Reports of hacker attacks, data theft and the exploitation of security vulnerabilities are increasing. Millions of sensitive information are misused in this way. And the trend is rising.
The Federal Criminal Police Office (BKA) provides very concrete figures from a Statistic on the Federal Situation of Cybercrime 2020. According to the report, there were almost 8 percent more cyber attacks than in the previous year. The detection rate is conceivably low at 32.6 per cent. A total of 108,649 cyber offences were recorded - and 320,323 offences in which the internet was the means of committing the crime. The distinction here, by the way, lies in the type of crime. Cybercrimes in the narrower sense are offences that are directed against the internet and information technology systems, for example. Offences with the internet as a means of committing an offence are cases in which the internet was only used as an executive medium.
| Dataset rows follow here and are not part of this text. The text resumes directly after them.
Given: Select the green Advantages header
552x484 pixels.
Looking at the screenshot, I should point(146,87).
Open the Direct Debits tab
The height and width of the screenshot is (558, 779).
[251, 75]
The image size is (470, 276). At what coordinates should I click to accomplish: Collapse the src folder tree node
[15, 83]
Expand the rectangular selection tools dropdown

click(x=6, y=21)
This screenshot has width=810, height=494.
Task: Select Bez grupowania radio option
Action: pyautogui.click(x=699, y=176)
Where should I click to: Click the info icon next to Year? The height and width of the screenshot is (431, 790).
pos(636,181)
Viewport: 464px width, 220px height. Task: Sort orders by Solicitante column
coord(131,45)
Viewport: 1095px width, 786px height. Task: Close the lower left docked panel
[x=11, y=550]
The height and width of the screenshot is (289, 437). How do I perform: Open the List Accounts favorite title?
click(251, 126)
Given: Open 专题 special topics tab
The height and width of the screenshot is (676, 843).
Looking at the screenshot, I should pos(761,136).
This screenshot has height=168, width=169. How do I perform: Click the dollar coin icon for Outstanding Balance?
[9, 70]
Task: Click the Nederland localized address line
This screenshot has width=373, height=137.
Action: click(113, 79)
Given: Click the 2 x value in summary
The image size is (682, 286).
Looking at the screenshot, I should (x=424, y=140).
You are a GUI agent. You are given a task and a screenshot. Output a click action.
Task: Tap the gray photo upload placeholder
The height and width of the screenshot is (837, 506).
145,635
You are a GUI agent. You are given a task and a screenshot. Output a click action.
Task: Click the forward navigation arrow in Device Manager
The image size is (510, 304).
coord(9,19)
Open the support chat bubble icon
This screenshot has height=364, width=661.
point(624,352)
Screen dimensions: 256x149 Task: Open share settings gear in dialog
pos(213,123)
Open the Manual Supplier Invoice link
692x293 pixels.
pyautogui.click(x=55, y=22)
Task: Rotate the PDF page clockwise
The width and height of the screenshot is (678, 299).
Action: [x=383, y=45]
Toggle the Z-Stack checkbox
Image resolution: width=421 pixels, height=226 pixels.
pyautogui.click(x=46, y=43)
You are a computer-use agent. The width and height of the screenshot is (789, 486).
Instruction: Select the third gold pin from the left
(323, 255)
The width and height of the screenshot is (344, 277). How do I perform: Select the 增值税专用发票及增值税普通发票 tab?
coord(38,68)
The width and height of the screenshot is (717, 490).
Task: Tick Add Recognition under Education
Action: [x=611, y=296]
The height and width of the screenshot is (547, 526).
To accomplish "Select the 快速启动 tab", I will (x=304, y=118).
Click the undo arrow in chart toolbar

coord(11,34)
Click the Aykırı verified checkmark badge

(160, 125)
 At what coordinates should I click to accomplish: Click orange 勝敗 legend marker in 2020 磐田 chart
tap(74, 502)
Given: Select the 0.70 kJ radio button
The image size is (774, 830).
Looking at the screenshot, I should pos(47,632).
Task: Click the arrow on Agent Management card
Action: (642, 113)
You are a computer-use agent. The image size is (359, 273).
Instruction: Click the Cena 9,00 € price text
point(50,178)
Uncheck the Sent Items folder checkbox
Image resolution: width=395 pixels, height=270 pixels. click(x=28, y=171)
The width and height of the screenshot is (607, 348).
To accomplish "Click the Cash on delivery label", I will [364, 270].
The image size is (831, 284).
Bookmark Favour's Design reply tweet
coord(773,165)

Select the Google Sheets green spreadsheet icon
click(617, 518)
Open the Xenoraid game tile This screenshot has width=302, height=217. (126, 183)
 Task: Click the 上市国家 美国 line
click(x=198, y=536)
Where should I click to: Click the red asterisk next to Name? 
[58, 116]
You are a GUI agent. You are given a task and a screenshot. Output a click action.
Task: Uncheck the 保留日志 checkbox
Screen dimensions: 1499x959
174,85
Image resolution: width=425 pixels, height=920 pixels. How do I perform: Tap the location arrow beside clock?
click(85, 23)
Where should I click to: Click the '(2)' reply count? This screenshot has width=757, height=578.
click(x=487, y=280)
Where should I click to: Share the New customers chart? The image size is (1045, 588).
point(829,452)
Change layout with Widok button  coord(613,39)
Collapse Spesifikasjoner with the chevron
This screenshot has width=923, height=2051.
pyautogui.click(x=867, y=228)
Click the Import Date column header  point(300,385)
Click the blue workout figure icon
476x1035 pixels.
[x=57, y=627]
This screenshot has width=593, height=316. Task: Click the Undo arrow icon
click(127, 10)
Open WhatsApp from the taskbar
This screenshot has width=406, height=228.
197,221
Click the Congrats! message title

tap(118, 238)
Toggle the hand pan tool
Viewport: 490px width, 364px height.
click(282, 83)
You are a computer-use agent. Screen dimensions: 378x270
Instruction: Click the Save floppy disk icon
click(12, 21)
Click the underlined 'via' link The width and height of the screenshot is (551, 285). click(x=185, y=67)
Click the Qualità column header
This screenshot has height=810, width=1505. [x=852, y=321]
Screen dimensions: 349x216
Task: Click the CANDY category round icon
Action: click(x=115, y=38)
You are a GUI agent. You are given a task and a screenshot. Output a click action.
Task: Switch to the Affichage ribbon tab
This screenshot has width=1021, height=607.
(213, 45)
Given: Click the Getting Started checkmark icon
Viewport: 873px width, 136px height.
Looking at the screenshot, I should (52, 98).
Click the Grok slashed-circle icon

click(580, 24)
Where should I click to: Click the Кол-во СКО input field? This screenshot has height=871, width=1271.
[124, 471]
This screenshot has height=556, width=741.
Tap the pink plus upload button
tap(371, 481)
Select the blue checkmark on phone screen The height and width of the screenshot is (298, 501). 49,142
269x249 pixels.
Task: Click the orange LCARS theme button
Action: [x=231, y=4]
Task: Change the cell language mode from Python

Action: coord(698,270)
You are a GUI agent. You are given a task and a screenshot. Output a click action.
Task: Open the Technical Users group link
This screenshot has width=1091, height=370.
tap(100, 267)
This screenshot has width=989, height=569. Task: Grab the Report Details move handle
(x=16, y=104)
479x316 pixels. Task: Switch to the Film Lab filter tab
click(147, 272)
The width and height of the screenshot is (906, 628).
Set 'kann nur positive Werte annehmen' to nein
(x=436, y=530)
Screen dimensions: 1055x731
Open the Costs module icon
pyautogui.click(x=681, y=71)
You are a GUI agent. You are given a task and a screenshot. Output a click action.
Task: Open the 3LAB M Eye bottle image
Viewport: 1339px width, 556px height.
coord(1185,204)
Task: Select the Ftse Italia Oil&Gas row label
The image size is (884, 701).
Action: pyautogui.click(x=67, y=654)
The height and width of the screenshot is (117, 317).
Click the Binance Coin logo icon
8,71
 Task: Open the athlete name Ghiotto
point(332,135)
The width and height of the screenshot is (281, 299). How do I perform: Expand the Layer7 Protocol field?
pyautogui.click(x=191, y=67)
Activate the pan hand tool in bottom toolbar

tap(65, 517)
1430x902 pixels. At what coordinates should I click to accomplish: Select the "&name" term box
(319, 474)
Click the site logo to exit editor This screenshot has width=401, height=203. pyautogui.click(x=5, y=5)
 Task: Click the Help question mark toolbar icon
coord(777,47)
To combat this, the BMI developed a new Cyber Security Strategy for Germany in September 2021. It includes action plans for the next 5 years with the following goals:
- Establish cyber security as a joint task of state, economy, society and science,
- Strengthen the digital sovereignty of the state, business, science and society,
- Shape digitisation securely and
- Make goals measurable and transparent.
What can you do yourself?
Some of the following points may seem trivial at first glance, but are unfortunately often ignored in everyday life.
Prevent data theft
The best protection against data theft is still to leave as little data behind as possible. You should be particularly sparing with personal data such as addresses, telephone numbers, health data, etc., only transmit them in encrypted form and only store them in secure, password-protected places (e.g. a password manager).
If you want to test whether your data was shared in one of the data leaks of the last few years, you can do so at Have I Been Pwned or with the German-language version of EXPERTE.de. Just enter your email address and the websites will tell you which account data might have been leaked.
Tip 1 : Anonymise your usernames
If the option is there, you should use nicknames. Second names can also be helpful on social media. If you want to have a say on blogs or comment publicly, it can help to use a second email address that doesn't directly identify you. This is possible, for example, with free services such as Gmail, web.de or Yahoo.
Tip 2 : Be careful when handling access data, e-mails and attachments
When entering access data, make sure you use an encrypted connection and do not pass on any access data via the Internet or e-mail. For example, if you receive an email about an allegedly blocked account, do not follow the link in the email itself, but log in directly via the website and check whether something is wrong with your account. This will help you avoid data theft through phishing e-mails.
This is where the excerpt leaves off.